Netflix to expand into video games in earnest in the next year, report says

Netflix to expand into video games in earnest in the next year, report says

Netflix has flirted with video games and interactivity before, but now it sees Fortnite and other gaming obsessions as one of its biggest competitors for your finite attention.

Netflix will expand into video games in the next year, widening from its bedrock business of TV and movies as the world’s biggest subscription video service, according to a report by Bloomberg. This would move Netflix into a major entertainment segment — gaming — that it sees as some of its stiffest competition for your attention.

Netflix confirmed Wednesday that it’s hired a former Oculus, Electronic Arts and Zynga executive, Mike Verdu, as vice president of games development. It declined to comment beyond his hiring.

Netflix hinted recently that it would be interested in stepping up its pursuit of gaming. The company has flirted with games before through its interactive, choose-your-own-adventure-style programming like Bandersnatch and through some licensing and merchandising partnerships.

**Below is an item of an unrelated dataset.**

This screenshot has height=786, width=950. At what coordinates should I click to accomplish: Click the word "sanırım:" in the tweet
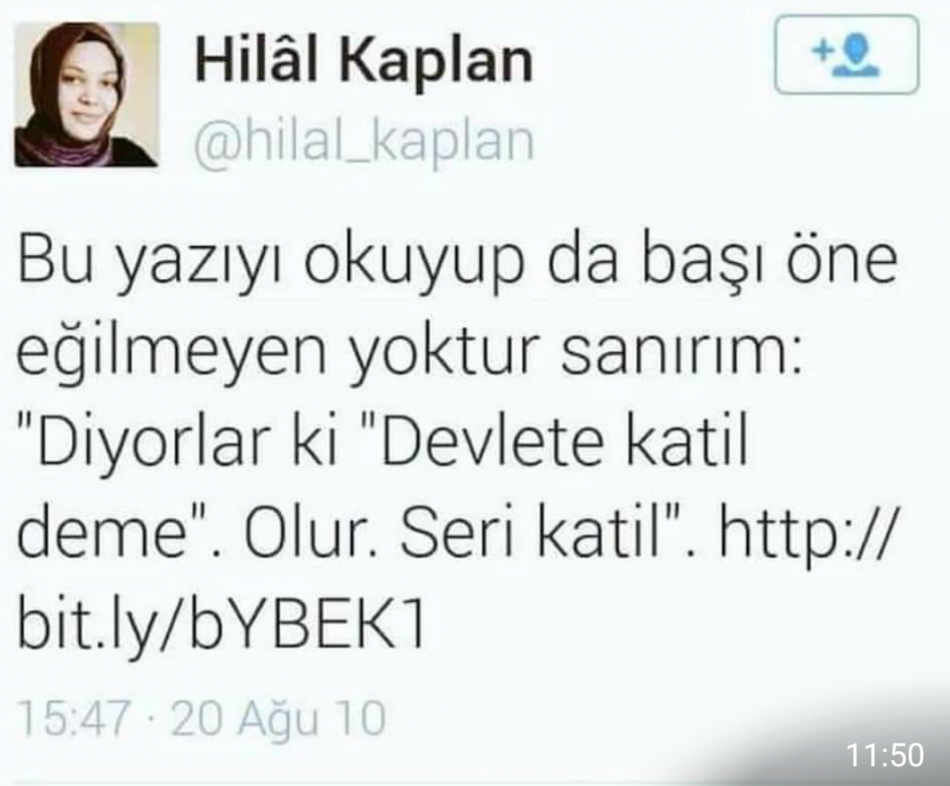coord(682,354)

But in April, Netflix’s chief operating and product officer signaled that Netflix’s interest in gaming may be advancing.

“We’re trying to figure out what are all these different ways … we can deepen that fandom, and certainly games are a really interesting component of that,” Greg Peters said at the time. “There’s no doubt that games are going to be an important form of entertainment and an important modality to deepen that fan experience.”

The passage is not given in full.